Task to complete
In the entries below, count every line with the word "Traditional". Return only the count.

--

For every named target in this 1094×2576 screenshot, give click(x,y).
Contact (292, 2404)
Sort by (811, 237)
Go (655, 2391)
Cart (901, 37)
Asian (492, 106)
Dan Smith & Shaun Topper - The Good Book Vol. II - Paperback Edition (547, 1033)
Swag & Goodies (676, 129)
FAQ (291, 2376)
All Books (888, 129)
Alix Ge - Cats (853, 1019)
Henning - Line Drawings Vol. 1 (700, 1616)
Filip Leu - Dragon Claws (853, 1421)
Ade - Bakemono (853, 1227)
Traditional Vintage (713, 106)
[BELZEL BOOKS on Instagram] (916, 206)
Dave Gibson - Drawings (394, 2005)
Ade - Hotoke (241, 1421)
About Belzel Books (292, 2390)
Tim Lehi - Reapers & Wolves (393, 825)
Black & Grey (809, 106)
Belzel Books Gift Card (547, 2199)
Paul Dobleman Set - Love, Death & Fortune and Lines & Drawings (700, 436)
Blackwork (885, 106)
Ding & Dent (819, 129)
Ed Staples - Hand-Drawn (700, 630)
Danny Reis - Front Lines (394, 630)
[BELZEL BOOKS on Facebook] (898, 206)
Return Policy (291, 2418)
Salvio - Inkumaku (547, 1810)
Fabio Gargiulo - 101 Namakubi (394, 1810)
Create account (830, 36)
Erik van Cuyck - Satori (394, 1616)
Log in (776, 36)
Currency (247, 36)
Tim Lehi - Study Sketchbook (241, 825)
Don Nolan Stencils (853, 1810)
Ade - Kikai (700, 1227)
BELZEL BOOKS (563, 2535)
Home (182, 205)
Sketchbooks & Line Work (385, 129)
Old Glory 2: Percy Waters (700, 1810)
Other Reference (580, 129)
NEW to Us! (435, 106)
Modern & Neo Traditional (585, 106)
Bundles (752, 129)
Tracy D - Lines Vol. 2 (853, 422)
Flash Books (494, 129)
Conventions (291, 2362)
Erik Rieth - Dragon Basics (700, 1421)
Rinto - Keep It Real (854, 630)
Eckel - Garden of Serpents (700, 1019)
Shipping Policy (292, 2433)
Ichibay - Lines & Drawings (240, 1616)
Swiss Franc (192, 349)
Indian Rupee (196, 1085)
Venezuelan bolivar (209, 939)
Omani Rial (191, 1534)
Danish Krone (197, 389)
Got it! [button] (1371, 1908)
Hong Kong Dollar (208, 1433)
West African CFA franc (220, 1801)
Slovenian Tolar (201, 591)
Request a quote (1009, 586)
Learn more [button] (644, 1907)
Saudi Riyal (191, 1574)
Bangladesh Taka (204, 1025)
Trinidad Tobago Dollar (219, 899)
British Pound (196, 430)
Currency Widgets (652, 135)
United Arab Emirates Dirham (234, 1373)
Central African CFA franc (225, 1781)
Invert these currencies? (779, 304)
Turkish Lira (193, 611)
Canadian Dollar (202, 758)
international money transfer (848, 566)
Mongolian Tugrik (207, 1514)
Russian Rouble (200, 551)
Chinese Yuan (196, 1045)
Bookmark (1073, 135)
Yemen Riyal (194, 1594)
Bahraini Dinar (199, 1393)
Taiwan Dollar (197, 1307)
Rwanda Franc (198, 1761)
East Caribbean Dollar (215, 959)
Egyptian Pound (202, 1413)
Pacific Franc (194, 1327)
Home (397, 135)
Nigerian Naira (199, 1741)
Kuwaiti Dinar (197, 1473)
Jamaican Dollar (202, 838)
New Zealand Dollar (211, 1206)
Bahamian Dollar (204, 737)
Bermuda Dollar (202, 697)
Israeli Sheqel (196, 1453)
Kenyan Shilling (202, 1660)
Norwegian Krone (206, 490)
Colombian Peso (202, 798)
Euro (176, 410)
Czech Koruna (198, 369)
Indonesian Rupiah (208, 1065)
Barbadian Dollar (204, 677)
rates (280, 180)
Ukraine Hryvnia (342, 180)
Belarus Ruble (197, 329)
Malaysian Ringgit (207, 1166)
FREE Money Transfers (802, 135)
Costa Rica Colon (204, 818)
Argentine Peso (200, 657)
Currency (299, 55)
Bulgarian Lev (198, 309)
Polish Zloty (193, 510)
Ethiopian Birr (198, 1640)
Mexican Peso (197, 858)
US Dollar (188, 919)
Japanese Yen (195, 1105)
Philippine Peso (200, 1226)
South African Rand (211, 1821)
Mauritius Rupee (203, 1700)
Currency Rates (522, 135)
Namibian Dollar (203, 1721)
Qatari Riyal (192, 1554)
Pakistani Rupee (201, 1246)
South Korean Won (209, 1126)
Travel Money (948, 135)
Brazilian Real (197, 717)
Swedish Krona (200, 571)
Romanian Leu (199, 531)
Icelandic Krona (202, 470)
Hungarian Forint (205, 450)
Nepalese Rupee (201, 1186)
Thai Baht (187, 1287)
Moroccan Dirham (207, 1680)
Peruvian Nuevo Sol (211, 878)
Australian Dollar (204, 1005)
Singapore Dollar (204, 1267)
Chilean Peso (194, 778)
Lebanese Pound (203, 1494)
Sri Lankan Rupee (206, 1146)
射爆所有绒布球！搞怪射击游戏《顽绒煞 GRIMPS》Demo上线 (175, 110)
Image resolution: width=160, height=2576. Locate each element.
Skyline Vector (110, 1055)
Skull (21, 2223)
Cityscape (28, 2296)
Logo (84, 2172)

--

Written answer
2